Advances in modern drug manufacturing have primarily focused on discovery and synthesis of the active pharmaceutical ingredient (API). However, processes to turn this API into the final drug product are often multi-step batch processes that are energy intensive, inflexible and wasteful. For instance, large millimetric crystals are initially formed which are then ground down to sub-micron sizes through energy intensive processes which can damage the API. These small crystals are subsequently blended with a variety of binding and stabilizing excipient materials in a trial and error fashion. Conventional approaches do not allow for independent control over drug loading, crystal properties, or release profiles.
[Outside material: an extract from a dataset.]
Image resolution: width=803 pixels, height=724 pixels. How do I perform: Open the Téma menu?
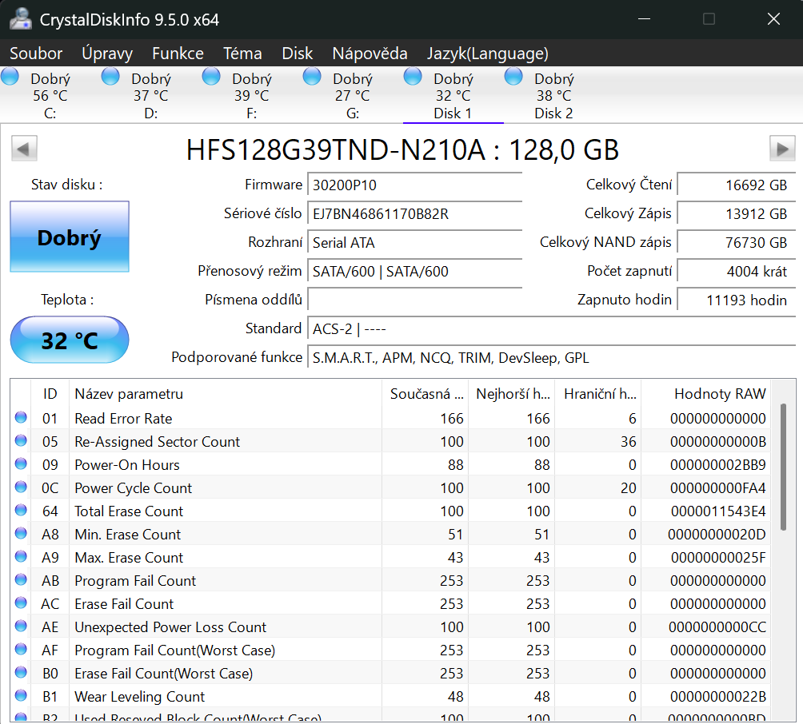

In this talk, I will discuss emerging technologies to co-process APIs with excipients using fluidic systems for advanced pharmaceutical manufacturing. The technologies leverage emulsions which serve as a discrete, monodisperse, reaction vessels for solidification of emulsions into solid powders. With these new processes, we can precisely control powder size and morphology, API solid form, crystal size, loading and release profiles. Powders can either be directly loaded into capsules or serve an intermediate drug products that are compacted into tablets. We demonstrate that microfluidic co-processed powders not only have favorable flowability compare to their bulk counterparts but also show favorable compaction properties for tableting compared to API physically blended with excipients.